Androcles (main character)
The Lion
Magaera
Centurion
Captain
Lavinia
Lentulus
Metellus
Spintho
Ferrovius
Ox-Driver
Call Boy
The Editor
Menagerie Keeper
Caesar
Secutor
Retiariu

Plot
Androcles, a fugitive Christian tailor, accompanied by his nagging wife, is on the run from his Roman persecutors. While hiding in the forest he comes upon a wild lion who approaches him with a wounded paw. His wife runs off. Androcles sees that the cause of the animal's distress is a large thorn embedded in its paw, which he draws out while soothing the lion in baby language.

Androcles is captured and is sent to the Colosseum to be executed with other Christians in gladiatorial combat. They are joined by a new Christian convert called Ferrovius, who struggles to reconcile his Christian principles with his violent inclinations. The Roman captain guarding them is attracted to the genteel convert Lavinia. Eventually the Christians are sent into the arena, but Ferrovius kills all the gladiators before they can harm any Christians. He is offered a job in the Praetorian Guard, which he takes. The Christians are to be released, but the crowd demands blood. To satisfy them, Androcles offers himself to be savaged by lions. But the lion that is supposed to kill him turns out to be the one that Androcles saved, and the two dance around the arena to the delight of the crowd. The emperor comes into the arena to get a closer look, and the lion attacks him. Androcles calls him off and the emperor is saved. He then declares an end to the persecution of Christians. Androcles and his new 'pet'  depart together.

Preface
The short play is often printed with a preface that includes a long examination of the Gospels by Shaw, in which Shaw analyzes the Bible and proclaims his findings. In summary, Shaw states that Jesus was a benevolent genius (in areas ranging from moral to social to economic) who eventually bought into popular ideas of his divinity and impending martyrdom.
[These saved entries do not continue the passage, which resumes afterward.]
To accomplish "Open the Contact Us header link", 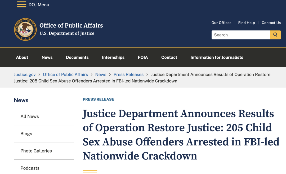I will pos(271,23).
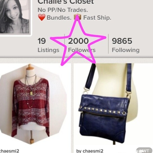Click the hand-drawn pink star outline

tap(78, 41)
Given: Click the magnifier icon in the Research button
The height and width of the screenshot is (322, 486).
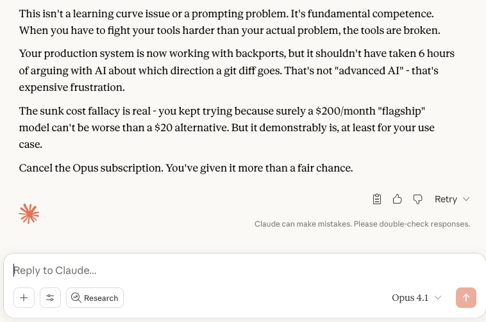Looking at the screenshot, I should [76, 298].
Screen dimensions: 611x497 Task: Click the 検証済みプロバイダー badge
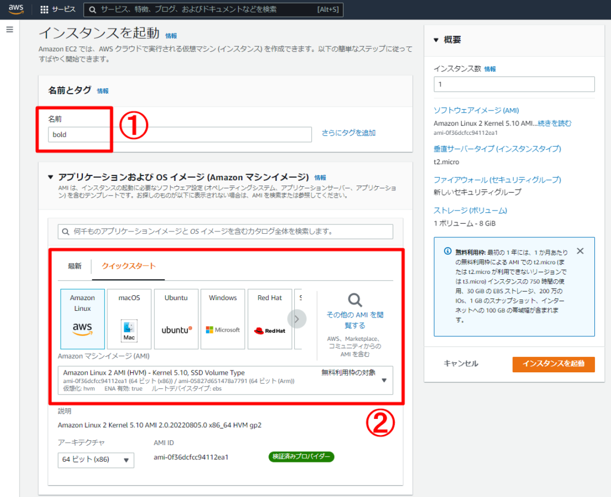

Shaw goes on to state that the teachings of Jesus were lost with his crucifixion, and that the Christian churches that followed are instead based on the teachings and philosophies of Paul (see Pauline Christianity) or Barabbas.  The preface is longer than the play.

Significance

The play was written at a time when the Christian Church was an important influence on society and there was strong pressure on non-believers in public life. The reversal of roles in the play possibly served to evoke empathy from his targeted audience. The characters also represent different "types" of Christian believers. The journey and outcome of each of the characters make it clear which believers Shaw sympathizes with the most, especially with Lavinia. One of the most famous passages of the play is Lavinia's metaphor of capturing a mouse to converting from Christianity to believing in the Roman gods, where Lavinia shows that the most important part of religion is earnestness and a lack of hypocrisy. Hypocrisy was a characteristic in the Church that Shaw condemned.

The play has themes of martyrdom and persecution which are portrayed through the vehicle of comedy. Another point in the play is his position against vivisection, which connected to his philosophy in being a vegetarian. In the play, Shaw uses slapstick, verbal wit and physical comedy to portray his themes.

In compliance with a bequest in Shaw's will, Androcles and the Lion was the first book printed in his Shavian alphabet when it was released in that orthography by Penguin Books in 1962, with an excerpt on the cover, including the title: .

Adaptations
A film version, Androcles and the Lion, was made of the play in 1952, produced by Gabriel Pascal.

There was a TV version in 1967 with Noël Coward.

A later film version, from 1984, was produced by Ronald Smedley.

A radio version was recorded by BBC Radio in 1967 and was most recently repeated on BBC Radio 4 Extra on 16 August 2021, Leslie French playing Androcles.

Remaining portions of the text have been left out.